An overview of current processes, tools and methods for mitigating problems in a conversion project for high-volume legacy materials.

By Mark Gross, President, DCL

Many users have years or even decades of legacy materials they would like to bring into the 21st century. This could be thousands and thousands of pages of hard copy, PDF, SGML, or even XML that they need to be up to date in order to add it to their current cache of materials. It would be nice if there was a totally “lights-out” solution that would produce high quality results. Sorry to say that after working on hundreds of key projects over the years at DCL, I have learned that for the most part there is no silver bullet. That’s the “bad” news.

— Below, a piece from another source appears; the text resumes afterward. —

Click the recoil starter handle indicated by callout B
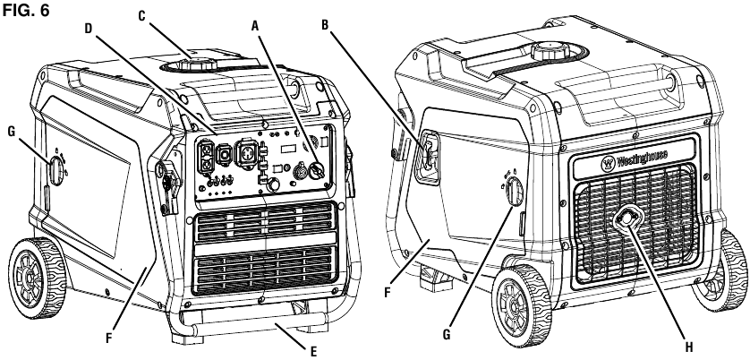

Here’s the “good” news: There are ways to help mitigate problems in a conversion project. The more you do and know upfront before your project begins, and the better you manage it during the process, the better your results will be. Hopefully this article will act as a knowledge share on the common pitfalls and solutions we’ve uncovered during DCL’s 35 years in business. I’d like to offer you an overview of our process and some of the tools we’ve developed to help in a semi-automated conversion process. Let’s first break down some common hurdles.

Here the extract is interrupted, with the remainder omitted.